Emissions Trading is answer to Climate Change

Today is the United Nations World Ozone Day. This is another day that reminds nations of their responsibility to protect the globe from effects of climate change. The challenges left by Ozone layer depletion and climate change cannot be ignored as they both affect human lives and their ecosystems.

Tuesday, September 15, 2009

Today is the United Nations World Ozone Day. This is another day that reminds nations of their responsibility to protect the globe from effects of climate change. The challenges left by Ozone layer depletion and climate change cannot be ignored as they both affect human lives and their ecosystems.

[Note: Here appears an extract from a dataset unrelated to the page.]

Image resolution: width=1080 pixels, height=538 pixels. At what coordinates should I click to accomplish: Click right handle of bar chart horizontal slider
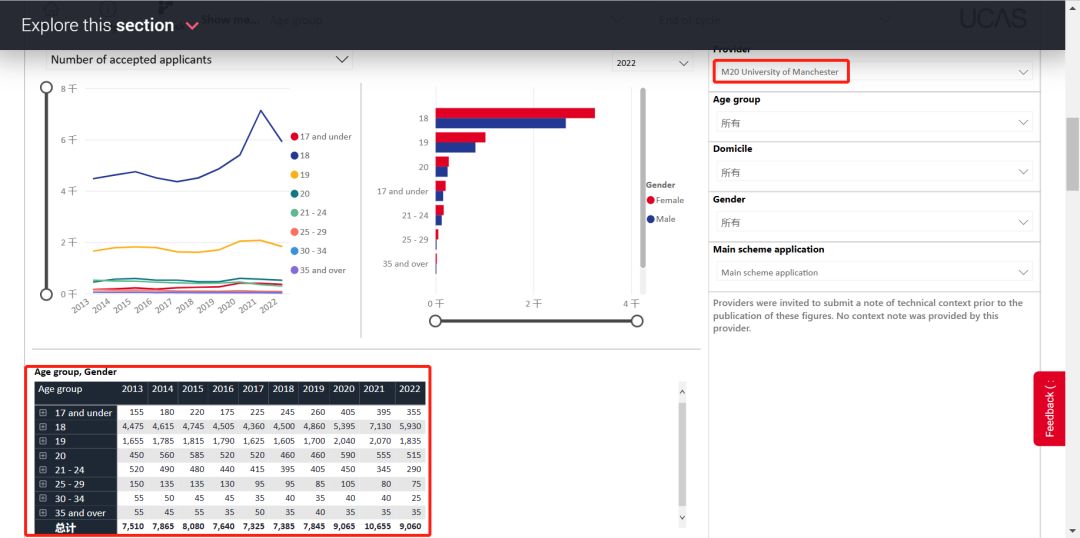pos(637,321)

The two are distinct problems that cannot be totally separated since they both transform global climate cycles. Ozone being a poisonous gas, has claimed many lives due to its active radioactive compounds that are only fueled by the effects of climate change.

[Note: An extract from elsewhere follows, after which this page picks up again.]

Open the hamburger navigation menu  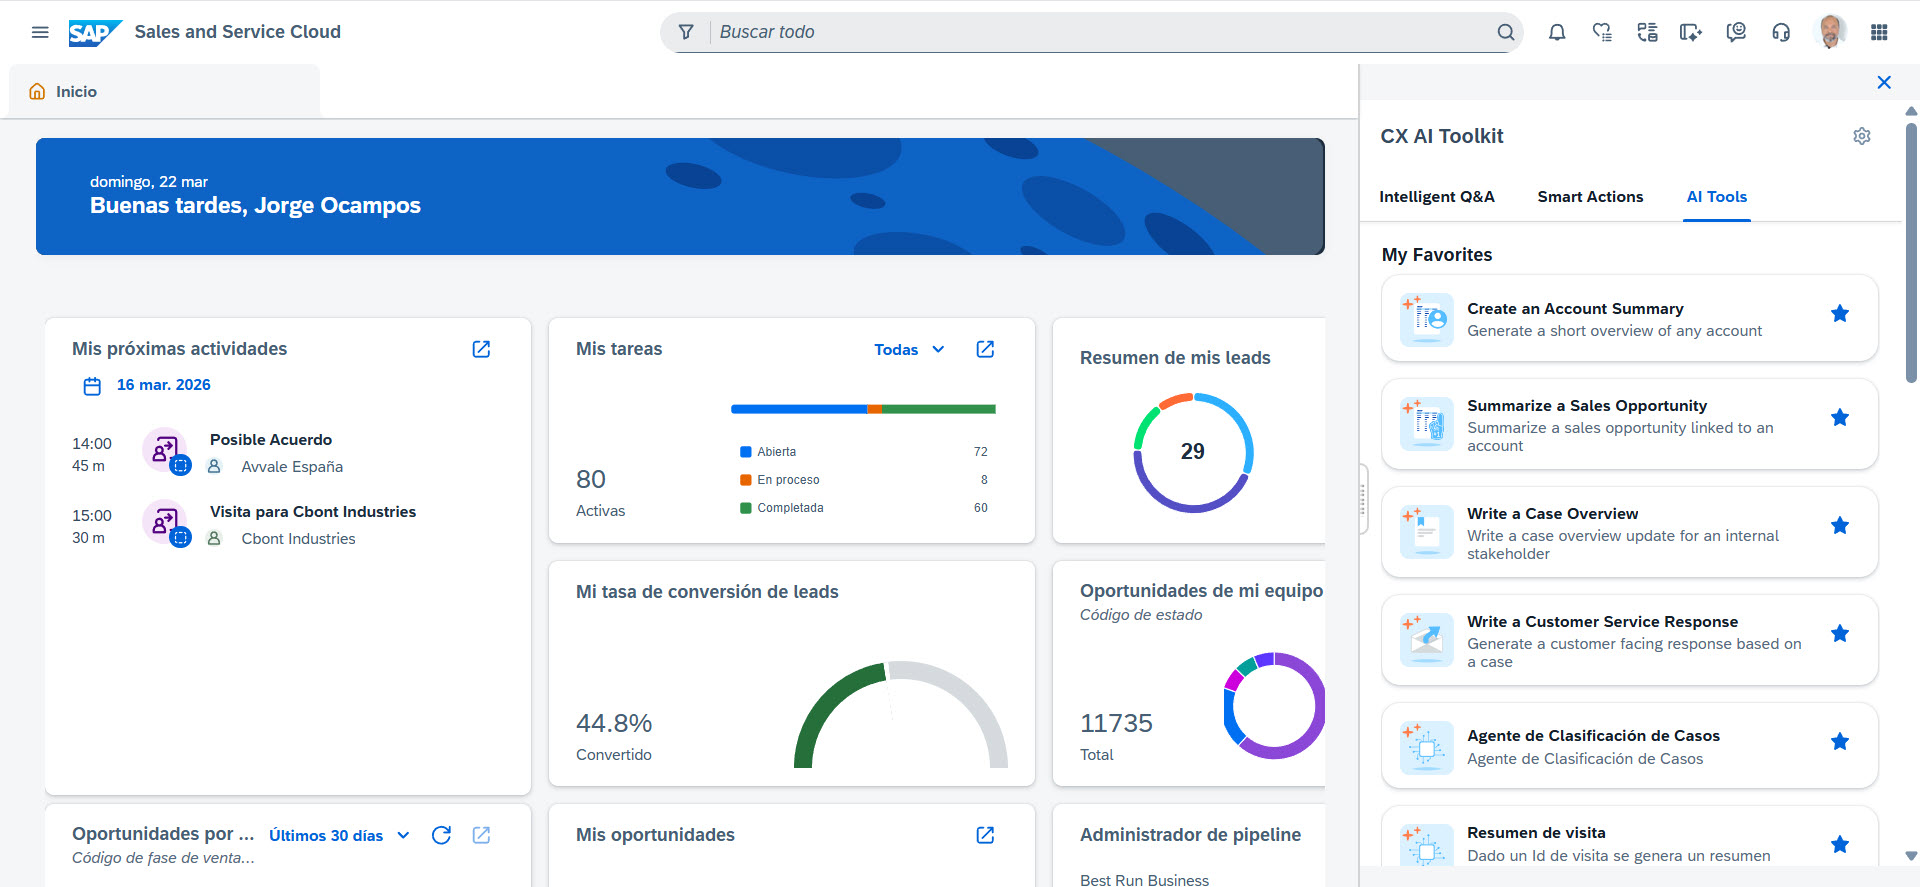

As a matter of fact, new research proves that Ozone is the third most important greenhouse gas after Carbon dioxide and Methane.

Over the past years, scientists have proved that, pollution due to the continuous emission of greenhouse gases continuously exasperates the state of the world’s environment and people’s health.

The outlook will be far worse in developing countries despite the fact that developed countries are responsible for over 75 percent of greenhouse emissions.

For this very reason global governments are coherently forging ways of establishing policies that will curb climate change—currently, the Kyoto Protocol is the most aggressive.

As the Copenhagen meeting of December draws closer, different states under the United Nations Framework Convention on Climate Change (UNFCCC), to which Rwanda is party to, will have to be ready with a presentation of their countries commitments to alleviate greenhouse gas emissions.

One of the key elements to this will be Emissions Trading— commonly known as the ‘Carbon Market.’ The very essence of this trade is to balance the scale of emissions through an investment in Carbon Credits.

In other words, developed countries that are party to the Kyoto Protocol will invest into fellow party developing countries in cost effective mechanisms that will reduce that effects of global warming in the next couple of years.
This simply means that in a few years time, the biggest source of foreign exchange could be Carbon credits.  Carbon credits are measured in tonnes of carbon dioxide and 1 credit = 1 tonne of CO2.

Breaking this equation down for a layman, 1 tonne of CO2 = a filled swimming pool the size of 10 by 25 metres and 2 metres deep.

These carbon credits are then given a monetary value set by the market and can be bought and sold between states on the national and international markets.

Reality is, the investments on trading carbon credits are proportional to the amount of greenhouse gases emitted. This only nails developed countries, which emit monstrous amounts of greenhouse gases to pay huge sums of money to the developing world.

This has become the only logical answer to the climate change dialect around the world which has taken on a new dimension of debates.

While some developed countries are not yet party to the Kyoto Protocol, at the end of the day, their underlying ethics of power, justice and development towards climate change will have to be done away with as they invest in curbing their effects of Ozone layer depletion and climate change.